**Document excerpt**.
────────────────
The PSD2 Directive has created a framework for financial services operating all across Europe. Danish fintechs are now using this to scale their business across borders – but cross-border growth is by no means easy.

An unknown and recurring payment in the founder’s account has in five years turned into the fast-growing fintech Subaio. Today, the business is helping banking customers manage, cancel, optimize their subscriptions, and as one of the first Danish fintechs the business is well on its way in making its services available across Europe.

“We have already helped customers from all over the world with their cancellations, but our revenue comes from our partners in Denmark, Norway, Sweden, and the Netherlands. Expanding to new countries is absolutely one of our main focuses at the moment, and it is our goal to be present in ten markets before the year is over,” says Søren Nielsen, Chief Commercial Official of Subaio.
────────────────
**Data listing**.
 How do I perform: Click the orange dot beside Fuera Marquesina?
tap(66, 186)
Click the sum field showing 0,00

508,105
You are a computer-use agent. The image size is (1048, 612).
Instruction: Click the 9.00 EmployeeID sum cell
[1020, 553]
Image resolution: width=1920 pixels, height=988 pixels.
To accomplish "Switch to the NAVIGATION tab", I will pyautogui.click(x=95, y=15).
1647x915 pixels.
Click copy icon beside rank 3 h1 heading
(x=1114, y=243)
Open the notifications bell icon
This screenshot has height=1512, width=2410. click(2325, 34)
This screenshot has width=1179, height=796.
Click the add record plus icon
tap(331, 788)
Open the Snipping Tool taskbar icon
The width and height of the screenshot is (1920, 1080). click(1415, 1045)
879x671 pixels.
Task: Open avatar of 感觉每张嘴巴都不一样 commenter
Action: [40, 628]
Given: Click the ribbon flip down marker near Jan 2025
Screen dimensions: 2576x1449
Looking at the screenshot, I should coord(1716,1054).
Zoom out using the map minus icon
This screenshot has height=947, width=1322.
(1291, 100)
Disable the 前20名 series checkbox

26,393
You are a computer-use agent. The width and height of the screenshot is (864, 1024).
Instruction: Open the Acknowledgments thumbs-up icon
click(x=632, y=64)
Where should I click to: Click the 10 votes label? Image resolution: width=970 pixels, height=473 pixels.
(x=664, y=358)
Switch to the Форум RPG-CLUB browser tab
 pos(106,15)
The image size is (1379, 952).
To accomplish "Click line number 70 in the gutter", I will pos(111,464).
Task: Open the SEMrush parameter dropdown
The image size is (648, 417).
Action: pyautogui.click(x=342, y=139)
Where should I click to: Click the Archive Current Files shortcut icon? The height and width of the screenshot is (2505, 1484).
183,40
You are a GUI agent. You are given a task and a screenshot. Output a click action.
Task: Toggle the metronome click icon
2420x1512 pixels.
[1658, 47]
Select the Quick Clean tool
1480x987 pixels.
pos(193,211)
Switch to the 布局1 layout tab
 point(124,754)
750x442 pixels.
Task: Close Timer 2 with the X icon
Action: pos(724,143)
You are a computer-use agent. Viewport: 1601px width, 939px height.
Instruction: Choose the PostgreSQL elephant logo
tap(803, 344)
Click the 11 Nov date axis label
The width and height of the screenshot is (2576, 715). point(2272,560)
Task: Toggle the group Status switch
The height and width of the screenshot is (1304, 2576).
────────────────
**Directives**.
[1] According to the excerpt on Danish fintechs and PSD2, in how many markets does Subaio aim to be present before the year is over?
[2] Go on with the article about Danish fintechs and the PSD2 Directive, starting after its final sentence.

**Results of the tasks**.
[1] Ten markets.

[2]
Subaio sells its solution to banks in Denmark, Norway, Sweden, and the Netherlands, who make the service available to their customers. Scaling is vital if the service is to truly succeed, and Subaio are currently proving they can deliver exactly that. In no small way is this thanks to the possibilities that EU Directive PSD2 has created in Europe.

Back in 2016, the founder of Subaio noticed that he was paying a subscription fee for a service he had only ever used once. This became the inspiration for the company, which today is helping other banking customers all over Europe keeping track of their service subscriptions.

Rules Inspire Innovation

Just a few years ago, it would have been an almost insurmountable challenge for a fintech-startup to grow out of its local market and into Europe. Not just because of cultural and linguistic barriers, but because of vastly different regulations and rules for banking in each country.

But after the phasing-in of EU Directive PSD2 in 2019, there is now a shared European direction for setting banking data and payments free, and that creates entirely new areas of competition and innovation between and across the European countries. Subaio being among the first Danish fintech-startups grasping this new opportunity.

“Banking data is still not entirely available all over Europe, and PSD2 is not a miracle cure. But it has opened a door previously closed, and banks that were once entirely closed are now required to give access to certain data streams. And that creates a space for innovation to build on,” says Nielsen of Subaio.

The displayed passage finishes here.